Everything old shall be new again?

Here’s a project opportunity for a fun, easy open source school project. It’s a dynamic e-commerce store platform built 15 years ago that KILLS Google’s PageSpeed test, but needs some modernization.

I built this in 2002, entirely from scratch. Until 2016, it enabled a retired bicycle shop owner with little computer expertise to run a pretty active online store featuring vintage bicycle gear.

The code was also adapted for a few other clients through the years, although that work has been lost.

Over the years, the code was ported from BSD Unix to Linux, and from PHP3 to PHP5. It is now overdue for another facelift, from function-based PHP5 to object-based PHP7, and to responsive display code.

Meanwhile, the site’s homepage and product pages have the distinction of earning a perfect 100 on Google’s PageSpeed ranking. The category pages rate 99!!

This feat is a little astonishing when you consider what this site is NOT doing:

  1. No page or code caching of any kind
  2. No minified code
  3. No page compression
  4. PHP5, without speed enhancements of PHP7
  5. No high-end hosting… it’s just DigitalOcean

What’s the secret?

  1. Carefully optimized SQL queries that hit the database only once or twice per page load
  2. One .css file per page
  3. Loading .js files only on pages where needed.
  4. Dead-simple DOM. Only ~300 nodes!

The administrator backend is pretty fast, too.
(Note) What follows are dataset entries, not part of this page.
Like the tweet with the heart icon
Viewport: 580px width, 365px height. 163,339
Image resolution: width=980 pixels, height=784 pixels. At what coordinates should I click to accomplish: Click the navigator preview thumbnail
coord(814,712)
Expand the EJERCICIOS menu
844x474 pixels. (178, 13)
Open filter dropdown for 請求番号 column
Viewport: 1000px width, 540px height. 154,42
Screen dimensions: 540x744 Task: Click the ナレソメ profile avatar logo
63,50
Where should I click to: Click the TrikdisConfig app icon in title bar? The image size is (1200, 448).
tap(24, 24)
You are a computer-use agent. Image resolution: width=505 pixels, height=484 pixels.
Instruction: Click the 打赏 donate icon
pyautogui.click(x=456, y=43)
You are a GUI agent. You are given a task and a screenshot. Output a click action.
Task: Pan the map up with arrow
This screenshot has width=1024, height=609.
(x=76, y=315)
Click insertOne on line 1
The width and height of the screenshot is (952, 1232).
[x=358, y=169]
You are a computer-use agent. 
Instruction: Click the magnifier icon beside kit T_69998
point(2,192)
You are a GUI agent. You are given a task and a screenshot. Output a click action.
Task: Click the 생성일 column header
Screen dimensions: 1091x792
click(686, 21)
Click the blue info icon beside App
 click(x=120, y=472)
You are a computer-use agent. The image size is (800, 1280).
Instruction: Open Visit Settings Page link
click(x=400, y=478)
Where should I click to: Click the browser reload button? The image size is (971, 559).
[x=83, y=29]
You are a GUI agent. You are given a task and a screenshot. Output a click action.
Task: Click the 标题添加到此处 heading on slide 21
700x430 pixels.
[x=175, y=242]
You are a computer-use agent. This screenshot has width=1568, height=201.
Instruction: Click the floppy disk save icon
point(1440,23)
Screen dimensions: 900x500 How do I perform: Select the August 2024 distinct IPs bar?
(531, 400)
The site is fast because it had to be: afterall, it was originally built and hosted on a $10/month BSD virtual private server account with something like a 400MHz CPU and 64MB of RAM.

As noted, if any readers have time and interest in hacking on this, let me know, and I’ll set it up a github and release the ancient, no-doubt horribly amateurish code under the GPL2. It uses MySQL, PHP, HTML 4, CSS, and a smidge of Javascript. Also, it uses a couple of custom-compiled C binaries, gcal and phoon, to produce the moonrise and moonset calendar — which also rates 100 on PageSpeed!